▶ **YOUR GOAL**: Every line of the entries with the word "will" in it should be shown.

▶ **THE RECORDS**:
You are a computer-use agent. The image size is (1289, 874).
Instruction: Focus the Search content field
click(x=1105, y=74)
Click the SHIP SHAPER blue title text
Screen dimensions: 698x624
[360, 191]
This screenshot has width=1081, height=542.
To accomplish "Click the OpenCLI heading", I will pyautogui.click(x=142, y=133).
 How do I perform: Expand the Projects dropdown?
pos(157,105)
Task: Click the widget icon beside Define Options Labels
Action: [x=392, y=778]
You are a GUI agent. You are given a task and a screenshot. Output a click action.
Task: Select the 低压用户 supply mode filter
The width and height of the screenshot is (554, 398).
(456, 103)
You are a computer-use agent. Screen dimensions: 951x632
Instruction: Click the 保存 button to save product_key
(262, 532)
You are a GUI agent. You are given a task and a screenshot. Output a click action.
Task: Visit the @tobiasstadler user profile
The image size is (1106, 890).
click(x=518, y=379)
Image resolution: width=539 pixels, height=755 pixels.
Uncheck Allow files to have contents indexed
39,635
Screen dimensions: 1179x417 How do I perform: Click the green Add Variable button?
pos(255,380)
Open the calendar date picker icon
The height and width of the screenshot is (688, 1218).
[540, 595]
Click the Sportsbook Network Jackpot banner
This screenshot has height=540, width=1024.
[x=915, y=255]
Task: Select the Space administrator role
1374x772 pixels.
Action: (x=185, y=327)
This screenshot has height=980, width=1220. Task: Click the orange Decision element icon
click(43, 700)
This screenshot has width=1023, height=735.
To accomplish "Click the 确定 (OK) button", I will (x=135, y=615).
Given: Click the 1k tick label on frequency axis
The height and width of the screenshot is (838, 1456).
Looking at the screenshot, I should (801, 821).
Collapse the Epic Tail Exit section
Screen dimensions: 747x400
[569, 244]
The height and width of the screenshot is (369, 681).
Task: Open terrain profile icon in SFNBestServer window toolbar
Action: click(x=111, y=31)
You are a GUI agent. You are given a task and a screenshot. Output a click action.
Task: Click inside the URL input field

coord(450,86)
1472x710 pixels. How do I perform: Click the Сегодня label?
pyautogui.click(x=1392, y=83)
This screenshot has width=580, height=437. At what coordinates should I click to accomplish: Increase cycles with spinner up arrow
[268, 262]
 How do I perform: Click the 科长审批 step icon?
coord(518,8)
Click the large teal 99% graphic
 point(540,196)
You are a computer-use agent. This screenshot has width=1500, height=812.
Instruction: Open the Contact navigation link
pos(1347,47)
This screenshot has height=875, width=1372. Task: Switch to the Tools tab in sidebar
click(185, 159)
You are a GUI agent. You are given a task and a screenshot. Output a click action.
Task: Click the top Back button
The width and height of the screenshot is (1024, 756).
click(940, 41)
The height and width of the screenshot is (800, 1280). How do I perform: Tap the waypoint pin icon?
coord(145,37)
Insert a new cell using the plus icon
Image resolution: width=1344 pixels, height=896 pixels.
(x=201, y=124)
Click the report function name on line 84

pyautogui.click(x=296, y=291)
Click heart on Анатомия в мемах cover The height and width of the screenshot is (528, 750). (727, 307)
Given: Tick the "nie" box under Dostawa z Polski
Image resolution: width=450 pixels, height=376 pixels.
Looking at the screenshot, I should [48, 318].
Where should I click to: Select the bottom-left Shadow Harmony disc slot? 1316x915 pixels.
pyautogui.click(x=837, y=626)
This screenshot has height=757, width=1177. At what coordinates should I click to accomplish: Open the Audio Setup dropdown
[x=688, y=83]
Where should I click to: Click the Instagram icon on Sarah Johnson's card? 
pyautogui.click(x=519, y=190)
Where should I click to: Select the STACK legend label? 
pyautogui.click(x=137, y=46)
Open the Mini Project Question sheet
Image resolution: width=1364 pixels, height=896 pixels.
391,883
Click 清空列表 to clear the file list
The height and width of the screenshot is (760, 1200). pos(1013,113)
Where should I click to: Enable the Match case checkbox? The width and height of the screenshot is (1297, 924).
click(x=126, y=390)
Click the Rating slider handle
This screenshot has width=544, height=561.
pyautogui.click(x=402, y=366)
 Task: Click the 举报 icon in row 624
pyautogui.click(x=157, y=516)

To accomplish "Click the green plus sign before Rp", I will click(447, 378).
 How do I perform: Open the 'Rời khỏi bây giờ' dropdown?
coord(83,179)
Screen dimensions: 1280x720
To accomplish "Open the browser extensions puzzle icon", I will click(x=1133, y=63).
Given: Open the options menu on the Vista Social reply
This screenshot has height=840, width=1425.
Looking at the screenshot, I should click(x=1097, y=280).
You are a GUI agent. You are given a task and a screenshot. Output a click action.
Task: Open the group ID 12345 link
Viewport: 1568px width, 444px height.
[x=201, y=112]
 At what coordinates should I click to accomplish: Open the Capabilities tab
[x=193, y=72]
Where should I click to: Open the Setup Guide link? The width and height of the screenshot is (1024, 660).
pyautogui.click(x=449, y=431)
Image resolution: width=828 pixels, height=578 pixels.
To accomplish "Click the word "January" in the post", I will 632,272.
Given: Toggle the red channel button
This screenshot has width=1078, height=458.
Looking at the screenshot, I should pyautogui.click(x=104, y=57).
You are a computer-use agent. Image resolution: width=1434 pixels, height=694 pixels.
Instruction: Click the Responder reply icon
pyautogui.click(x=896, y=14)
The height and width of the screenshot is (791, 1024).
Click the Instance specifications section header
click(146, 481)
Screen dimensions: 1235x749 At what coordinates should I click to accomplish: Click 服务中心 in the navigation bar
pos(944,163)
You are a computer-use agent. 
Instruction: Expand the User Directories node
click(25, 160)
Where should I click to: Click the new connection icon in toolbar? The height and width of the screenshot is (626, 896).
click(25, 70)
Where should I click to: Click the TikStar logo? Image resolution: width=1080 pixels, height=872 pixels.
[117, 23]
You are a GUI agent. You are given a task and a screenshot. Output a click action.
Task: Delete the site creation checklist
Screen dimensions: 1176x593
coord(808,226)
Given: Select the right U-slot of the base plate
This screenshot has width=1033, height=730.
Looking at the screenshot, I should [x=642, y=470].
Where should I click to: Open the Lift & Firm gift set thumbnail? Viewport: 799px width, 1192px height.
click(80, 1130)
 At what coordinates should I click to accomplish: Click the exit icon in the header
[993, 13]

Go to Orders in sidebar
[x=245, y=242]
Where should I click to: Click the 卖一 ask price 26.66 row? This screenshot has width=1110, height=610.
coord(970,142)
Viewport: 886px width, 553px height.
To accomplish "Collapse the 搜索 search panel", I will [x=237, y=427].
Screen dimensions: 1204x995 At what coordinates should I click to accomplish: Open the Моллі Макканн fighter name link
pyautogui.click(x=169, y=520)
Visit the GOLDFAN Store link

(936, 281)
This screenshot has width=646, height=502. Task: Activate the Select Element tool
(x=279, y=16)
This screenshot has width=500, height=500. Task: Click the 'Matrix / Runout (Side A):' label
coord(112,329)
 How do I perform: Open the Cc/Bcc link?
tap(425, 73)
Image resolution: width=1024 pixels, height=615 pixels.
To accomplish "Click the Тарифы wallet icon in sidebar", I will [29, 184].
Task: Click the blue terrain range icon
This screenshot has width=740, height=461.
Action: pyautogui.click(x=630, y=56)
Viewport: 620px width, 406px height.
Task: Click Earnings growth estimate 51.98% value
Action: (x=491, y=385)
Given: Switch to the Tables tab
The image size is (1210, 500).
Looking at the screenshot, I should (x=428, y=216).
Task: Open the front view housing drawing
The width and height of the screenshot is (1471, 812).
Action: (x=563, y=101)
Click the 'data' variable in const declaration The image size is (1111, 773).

▶ **RESPONSE TO THIS TASK**:
To accomplish "Click the OpenCLI heading", I will pyautogui.click(x=142, y=133).
To accomplish "Click the 确定 (OK) button", I will (x=135, y=615).
To accomplish "Click the green plus sign before Rp", I will click(447, 378).
To accomplish "Open the browser extensions puzzle icon", I will click(x=1133, y=63).
To accomplish "Click the word "January" in the post", I will 632,272.
To accomplish "Collapse the 搜索 search panel", I will [x=237, y=427].
To accomplish "Click the Тарифы wallet icon in sidebar", I will [29, 184].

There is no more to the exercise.